*Extracted text*

● ● ● ● ● ● ●

Wednesday, December 7, 2011

Pegasus Plane Crash


This is The Super Constellation "Pegasus" pre October 8th 1970.......


And hours later...........


The story follows; but the plane remains here perfectly preserved in ice. Despite crashing and 40 plus years of Antarctic weather; it really is well preserved. If you look at some of the close ups and pictures of the open compartments, the hoses, metal, and even wooden pieces are in perfect shape. Things do not deteriorate here like elsewhere due to the difference between dry cold and wet cold. It's similar to the difference between the heat in say Texas as compared to Florida. Anyway; check out the pictures and if you choose to read the story. It sure makes me glad that we had 4 cancellations due to weather. Yeah no need to take chances. Also on that note I have a real uneasy feeling when I hear the term "Point of No Return" thrown around. How about turning around before that point. Enough said.....

So enjoy the photos and following story.

● ● ● ● ● ● ●

*Prompt 1*
For the Pegasus plane crash post, mark each statement yes or no and quote the words from the post that decide it: (a) The plane is described as badly decayed after decades of Antarctic weather. (b) The writer says there were four cancellations due to weather. (c) The writer compares dry cold and wet cold to the heat in Texas versus Florida.
*Prompt 2*
Write the next part of the Pegasus plane crash post, picking up after its final sentence.
The records that come after this point are separate material with no connection to the Pegasus post.

● ● ● ● ● ● ●

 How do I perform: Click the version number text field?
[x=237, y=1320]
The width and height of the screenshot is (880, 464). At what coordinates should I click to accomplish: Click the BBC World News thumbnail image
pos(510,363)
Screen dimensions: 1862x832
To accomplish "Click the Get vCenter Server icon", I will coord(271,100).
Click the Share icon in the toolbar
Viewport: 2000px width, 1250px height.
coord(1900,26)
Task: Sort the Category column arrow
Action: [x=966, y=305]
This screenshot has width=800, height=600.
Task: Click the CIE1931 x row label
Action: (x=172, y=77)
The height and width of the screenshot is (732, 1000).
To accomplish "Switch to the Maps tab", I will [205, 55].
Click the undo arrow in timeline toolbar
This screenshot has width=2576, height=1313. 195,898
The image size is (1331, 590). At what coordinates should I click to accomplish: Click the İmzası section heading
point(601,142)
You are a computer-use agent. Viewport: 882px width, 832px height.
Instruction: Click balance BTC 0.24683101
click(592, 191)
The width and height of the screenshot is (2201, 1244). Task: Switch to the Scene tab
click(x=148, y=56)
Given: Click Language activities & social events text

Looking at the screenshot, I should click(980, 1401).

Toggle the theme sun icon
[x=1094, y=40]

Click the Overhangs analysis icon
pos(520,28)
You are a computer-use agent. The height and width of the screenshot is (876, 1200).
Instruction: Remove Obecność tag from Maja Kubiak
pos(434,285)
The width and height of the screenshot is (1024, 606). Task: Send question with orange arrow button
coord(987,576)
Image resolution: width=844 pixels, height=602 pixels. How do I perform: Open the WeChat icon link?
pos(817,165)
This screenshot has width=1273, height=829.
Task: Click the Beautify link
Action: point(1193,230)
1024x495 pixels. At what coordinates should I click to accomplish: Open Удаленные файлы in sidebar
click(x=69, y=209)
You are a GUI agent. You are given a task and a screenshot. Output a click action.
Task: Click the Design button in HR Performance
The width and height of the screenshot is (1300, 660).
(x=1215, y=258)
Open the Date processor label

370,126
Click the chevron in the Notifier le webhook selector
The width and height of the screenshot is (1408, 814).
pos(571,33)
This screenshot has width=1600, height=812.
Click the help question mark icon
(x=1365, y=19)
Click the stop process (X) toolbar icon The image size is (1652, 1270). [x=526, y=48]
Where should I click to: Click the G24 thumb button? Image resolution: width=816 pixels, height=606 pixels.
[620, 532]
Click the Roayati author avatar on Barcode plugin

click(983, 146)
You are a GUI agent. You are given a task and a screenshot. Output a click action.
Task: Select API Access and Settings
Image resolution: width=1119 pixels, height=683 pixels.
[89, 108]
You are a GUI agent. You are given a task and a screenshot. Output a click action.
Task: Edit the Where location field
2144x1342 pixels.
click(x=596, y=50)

● ● ● ● ● ● ●

*Final answer 1*
(a) No: "it really is well preserved."
(b) Yes: "It sure makes me glad that we had 4 cancellations due to weather."
(c) Yes: "It's similar to the difference between the heat in say Texas as compared to Florida."

*Final answer 2*
People have left there mark on the tail section.









At different times of the year due to wind and temperature more or less of the plane is exposed. I borrowed some pictures from others to show more of the plane.












These are the photos showing how intact the hoses and such are....











Yeah I know I shouldn't have...but....I did....(Panda is my nickname here)


Until next time.......

"Cooking on Ice"

Story below:



THE LAST FLIGHT SOUTH BY THE FLYING HORSE PEGASUS

By Noel Gillespie
 

Just before 9am on October 8, 1970 the Super Constellation "Pegasus" BuNo 131644 of the United States Navy's VZ6 Squadron departed from Christchurch Airport on a ten and one half hour flight to Antarctica. The Ill-fated Aircraft ended her life in a tangled heap on the ice of the Ross Sea. For the Second navigator Robert O'keefe the day is firmly etched in his mind recalling The events leading to the crash twenty nine years later. (Over thirty years now)

Just before 9am on a cool dull Christchurch morning of October the 8, 1970 Lt. Commander Cliff Greau a veteran of two previous Antarctic seasons roared his C-121J

Super Constellation into the Southern Skies. Appropriately named "Pegasus"-the flying horse, this was her seventh year of Antarctic operations.  Greau's mission was to open up "Operation Deep Freeze 71", destination the ice runway Williams Field, McMurdo Sound, and 2,600 miles away over open frozen water. A routine squadron's flight but was to end in tragic circumstance's ten and one half hours later.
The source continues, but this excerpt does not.